The city of Benton Harbor is deeply divided over the future of Jean Klock Park. And like many things in America, this is, not far below the surface, a story about race and class, and history.

Yet there is also an element of Victorian romance here. My guess is that most of the people fighting over the issue don’t know much about the man behind it.

John Nellis Klock lived a classic Horatio Alger story. He was born in upstate New York the year the Civil War ended, into a family so poor he had to go to work full-time as a typesetter at age eleven.

But he was driven. When he was 22 he founded his own newspaper, built it up, sold it, and moved to Benton Harbor, a little town in Michigan‘s southwest corner. There he bought two newspapers, combined them, and became rich.

He married a local girl named Carrie, and the two lived happily ever after. Except for one great tragedy.

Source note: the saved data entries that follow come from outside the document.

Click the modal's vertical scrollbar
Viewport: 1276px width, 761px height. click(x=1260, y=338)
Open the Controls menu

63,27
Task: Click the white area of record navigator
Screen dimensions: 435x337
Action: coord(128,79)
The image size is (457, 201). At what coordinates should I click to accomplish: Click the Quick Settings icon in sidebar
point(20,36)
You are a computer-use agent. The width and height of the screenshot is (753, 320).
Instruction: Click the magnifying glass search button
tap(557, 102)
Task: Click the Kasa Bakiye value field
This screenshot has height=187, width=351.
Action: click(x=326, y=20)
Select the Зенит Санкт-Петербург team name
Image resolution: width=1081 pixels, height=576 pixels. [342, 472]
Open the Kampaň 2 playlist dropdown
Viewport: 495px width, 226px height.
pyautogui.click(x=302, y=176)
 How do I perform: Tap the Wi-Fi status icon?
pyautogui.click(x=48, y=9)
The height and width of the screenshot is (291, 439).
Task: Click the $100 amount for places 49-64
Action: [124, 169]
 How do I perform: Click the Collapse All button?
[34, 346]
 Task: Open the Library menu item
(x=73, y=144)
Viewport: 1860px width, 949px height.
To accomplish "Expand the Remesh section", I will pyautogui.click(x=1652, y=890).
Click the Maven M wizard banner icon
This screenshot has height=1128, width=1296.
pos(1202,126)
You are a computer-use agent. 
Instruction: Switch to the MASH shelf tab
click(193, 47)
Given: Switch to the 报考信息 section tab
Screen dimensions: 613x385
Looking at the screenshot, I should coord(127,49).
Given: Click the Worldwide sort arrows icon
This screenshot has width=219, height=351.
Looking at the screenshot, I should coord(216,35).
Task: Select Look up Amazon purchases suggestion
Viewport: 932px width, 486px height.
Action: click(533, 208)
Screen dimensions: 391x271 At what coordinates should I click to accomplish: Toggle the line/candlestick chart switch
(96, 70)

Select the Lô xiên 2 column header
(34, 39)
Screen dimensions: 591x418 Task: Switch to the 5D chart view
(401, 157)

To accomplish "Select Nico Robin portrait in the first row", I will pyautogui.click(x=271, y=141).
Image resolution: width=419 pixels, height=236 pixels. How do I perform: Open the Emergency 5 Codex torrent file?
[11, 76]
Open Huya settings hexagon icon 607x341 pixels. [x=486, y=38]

They had one child, a daughter named Jean, who died when she was still a baby.

The Klocks never got over their loss. By 1917, the boy who was once poor could buy anything he wanted. But he had a sense of perspective. He devoted himself to philanthropy.

“There is little joy in piling up money that one does not need,” he said. John and Carrie bought ninety acres of prime property on the Lake Michigan shoreline, land that would be near-priceless today.

The month after America entered World War I, they donated this land in memory of their daughter, saying the park “shall forever be used for bathing beach, park purposes, other public purposes, and all time shall be open for the use and benefit of the public.”

The grateful city named the park after the lost little girl. Benton Harbor was bustling place back then, important enough for Jack Dempsey to successfully defend his heavyweight championship here in 1920. But recent years have been hard.

The affluent white people have moved to nearby St. Joseph. Today, Benton Harbor is the poorest city in Michigan, a place of boarded up storefronts. John Klock’s Benton Harbor was 97 percent white. Today’s city is 95 percent black.

There are those who say the Harbor Shores development is Benton Harbor’s last best hope. They say it will boost the local economy. That rich people will come to play golf and frolic on the beach, and their dollars will trickle down to benefit the poor.

Maybe, but I doubt it. What I do know is that the property belonged to John Nellis Klock, who died seventy years ago this month. If he had wanted it to be a golf course, he would have said so.

He once had been a very poor kid, who had never been able to take his only daughter to the beach. He wanted to make it possible for other poor kids to do what he couldn’t. I think there is little doubt as to what the park’s future should be.